Но я продолжал писать. Почти каждый день по письму, в зависимости от настроения. Их я откладывал и прятал, надеясь прочесть все разом, когда возвращусь летом домой.

Спустя некоторое время я вновь увиделся со своим провожатым. Однако в этот раз он уже не стал шутить, и новости у него были далеко не утешительные.

- Несчастная Вангела, совсем занемогла!

- Что с ней? – спросил я, даже не пытаясь скрыть своего беспокойства.

- Да кто ж её поймёт-то?! Вся немощная да болявая! Вон по воду сходить – и то не в состоянии: ей даже кувшин самой не дотащить... А с матерью твоей и вовсе на ножах, а что у них там приключилось - теперь уж никто не разберёт! Твоя-то и видеть Вангелу не хочет, столько гадостей про несчастную девушку наговорила. А та всё молчит, и ни словечка из неё не выпытать! И ни разу не слыхал, чтоб она про твою матушку дурное чего болтала. А нешто про кого другого может разве?! Да и не хотела, чтоб ты узнал, как затравила она её, и умоляла меня ничего тебе не говорить. А почему ж не сказать-то? Я ведь с ней даже шутить пытался: знай, мол, как испокон веку свекровь с невесткой ссорятся! Но ей-то бедной не до веселья. Просила поклон тебе передавать и баранок мне с собой для тебя напекла, чтоб ты поутру перед учебой не забывал кушать да её вспоминал. И ещё вот просила... уж коли так случится, и сам от кого вдруг разведаешь про то, как мать твоя с ней воюет, чтоб не подумал, будто и она тоже на неё злобой кипит, потому как зла ей вовсе не желает!
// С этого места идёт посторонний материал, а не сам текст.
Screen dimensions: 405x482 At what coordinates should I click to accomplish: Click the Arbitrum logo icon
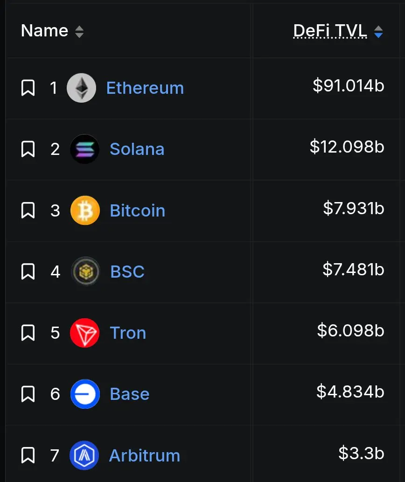point(84,455)
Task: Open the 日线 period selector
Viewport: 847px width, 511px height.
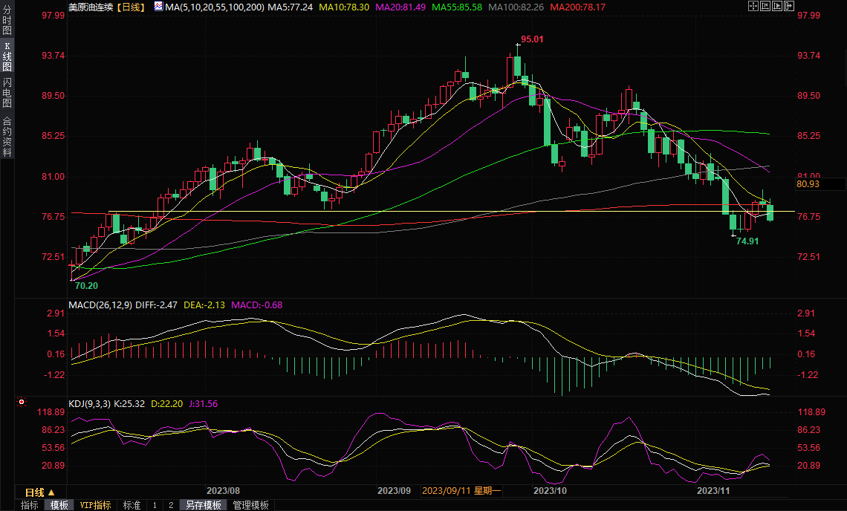Action: click(40, 492)
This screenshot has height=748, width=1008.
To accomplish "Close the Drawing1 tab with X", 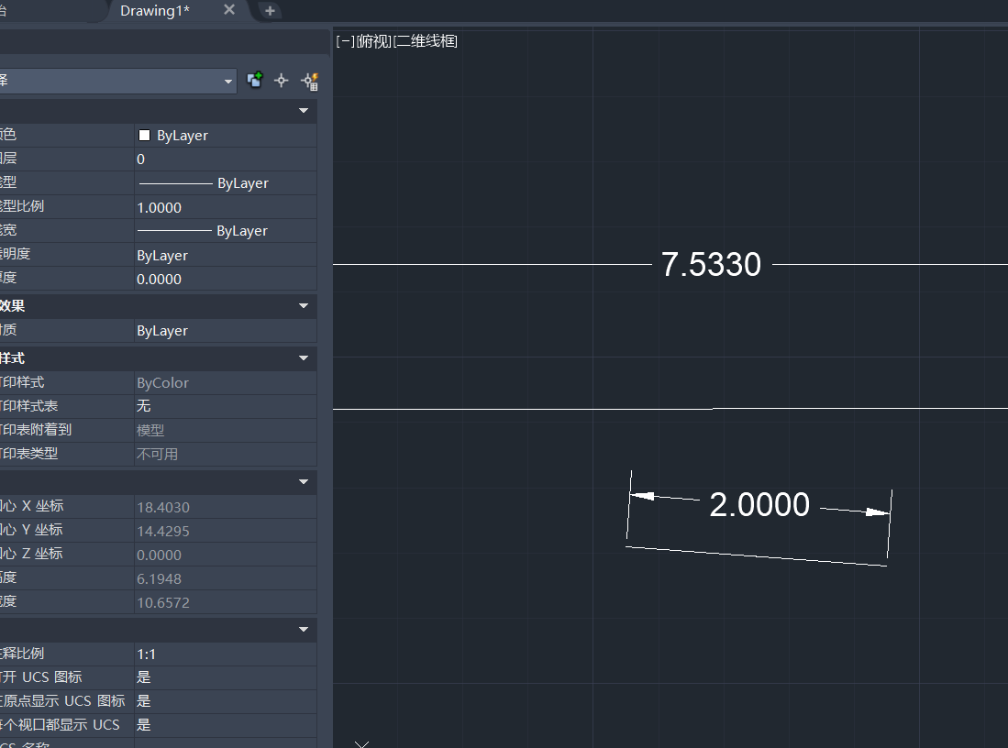I will coord(229,10).
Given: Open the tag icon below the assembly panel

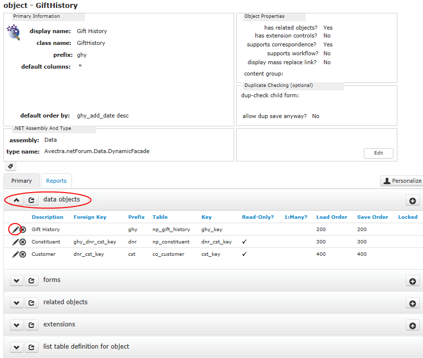Looking at the screenshot, I should [10, 166].
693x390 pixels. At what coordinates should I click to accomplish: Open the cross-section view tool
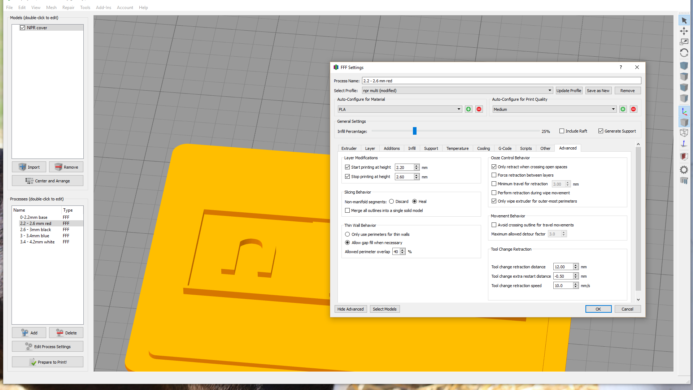pos(684,156)

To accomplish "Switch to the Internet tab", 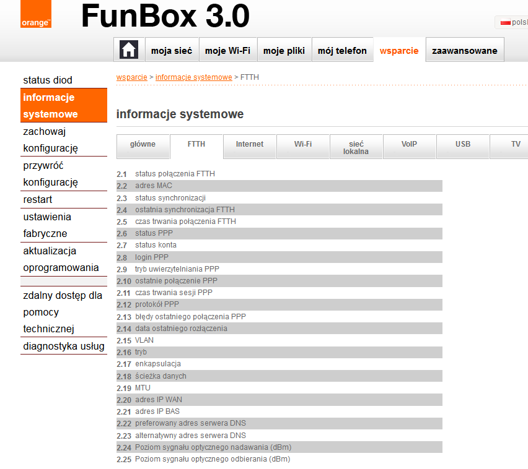I will (250, 144).
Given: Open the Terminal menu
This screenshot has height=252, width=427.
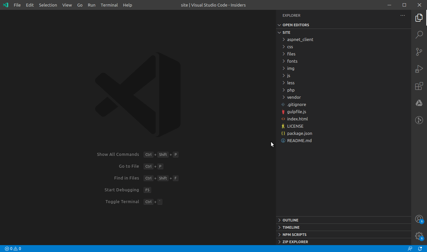Looking at the screenshot, I should pos(109,5).

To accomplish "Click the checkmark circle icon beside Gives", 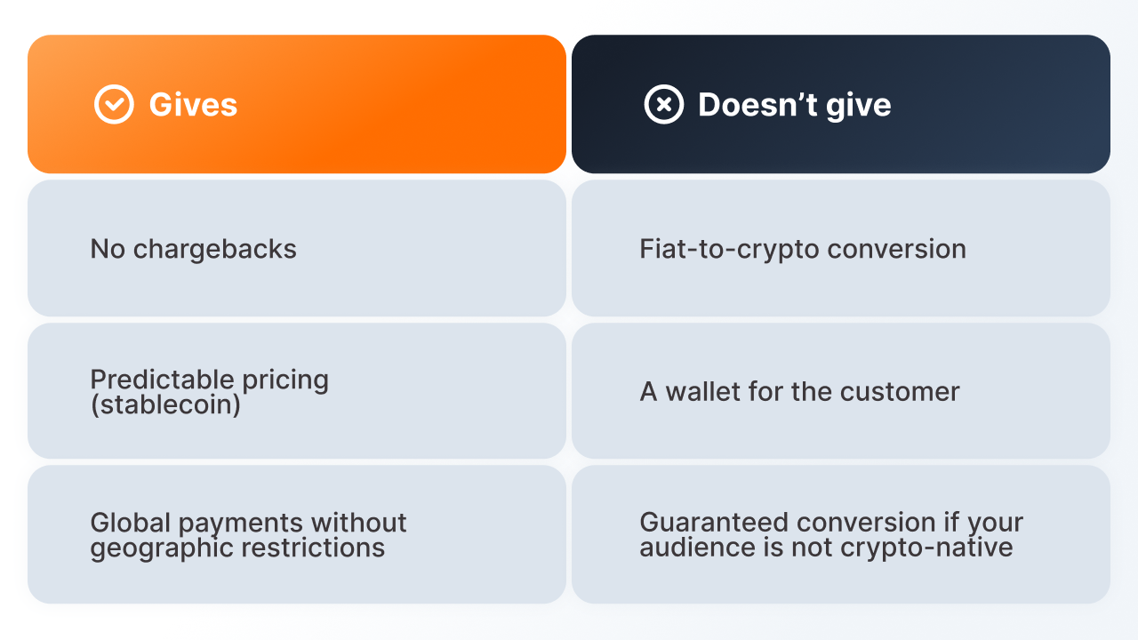I will point(114,105).
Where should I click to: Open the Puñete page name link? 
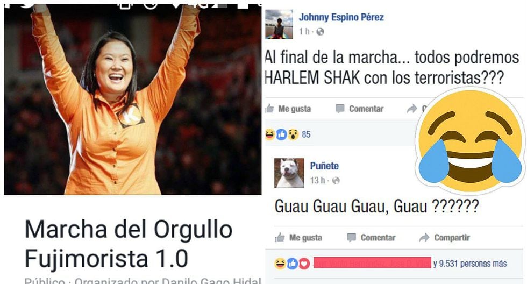(x=324, y=166)
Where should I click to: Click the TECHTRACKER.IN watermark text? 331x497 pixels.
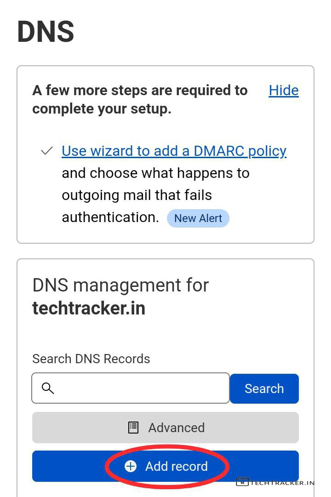click(282, 483)
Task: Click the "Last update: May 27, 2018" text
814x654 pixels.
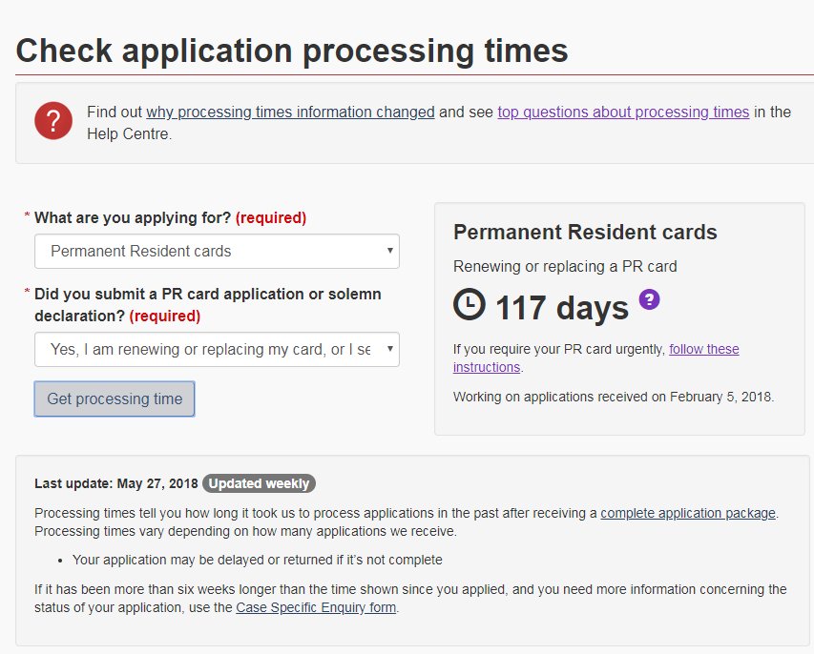Action: [x=115, y=483]
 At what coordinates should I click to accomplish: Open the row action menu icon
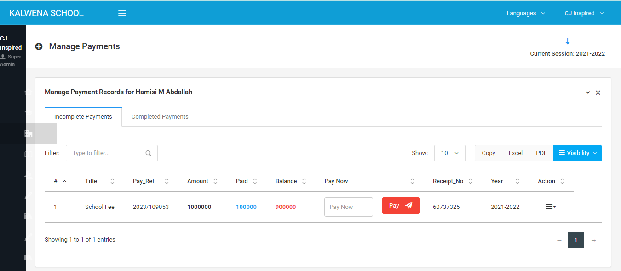550,207
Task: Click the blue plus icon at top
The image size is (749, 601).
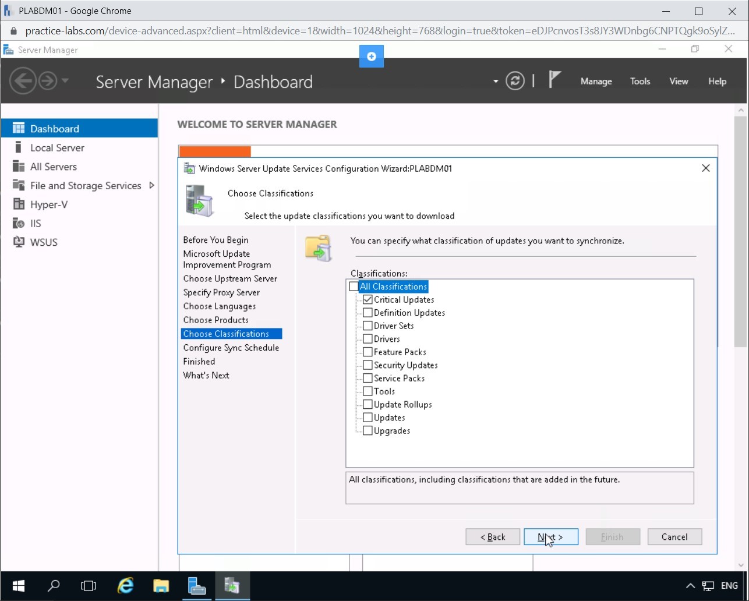Action: tap(372, 56)
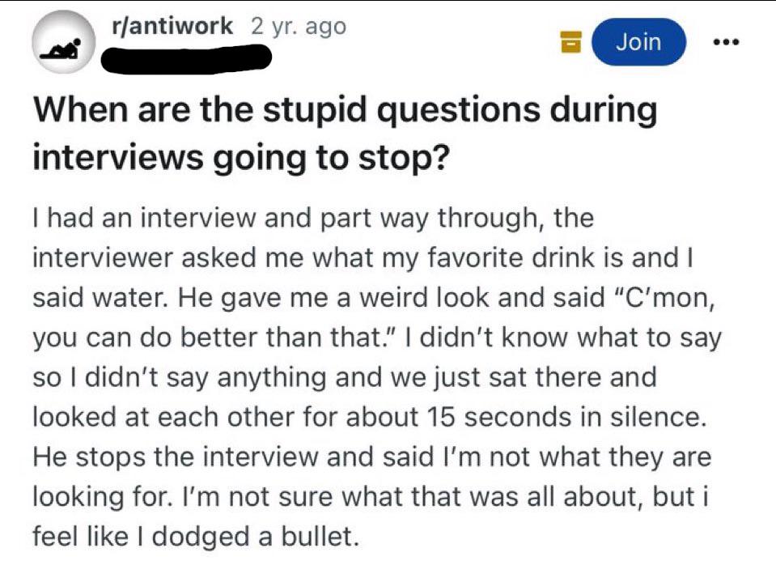Click the blue Join pill control

click(638, 41)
Зная мой характер, Евангела умоляла деда Георга скрыть от меня эту историю! Бедная, она понимала, сколько ненужных страданий принесёт мне мысль о том, что моя родная мать может быть такой несправедливой и грубой. Но старик от какой-то безотчётной, видать, чёрствости, поведал мне всё как было, без утайки. И тут вдруг в таком отвратительно неприглядном виде мне показалась моя мать, что я в замешательстве отвернулся... Я чувствовал одновременно и стыд, и досаду: мне стало невыносимо горько осознавать, что родившая меня женщина, доброта и чистота которой, были для меня сродни непорочной Богоматери и никогда не подвергались сомнению, бывает, на самом деле, такой несправедливой и незаслуженно жестокой.

Моё глубокое возмущение и муки выплеснулись разом, с лихвой, от всей души, в тех самых письмах, что так никуда и не были отправлены, но сослужили мне добрую службу – в них я находил себе утешение и успокоение от переполнявшей меня стихии, что бурей раздирала моё неопытное сердце. Эти письма поддержали меня, помогли пережить тот трудный момент, пока я томился ожиданием лета и встречи. Вот только в уроках моих это никак не могло помочь, а потому тот учебный год я с трудом, кое-как и с горем пополам сумел окончить.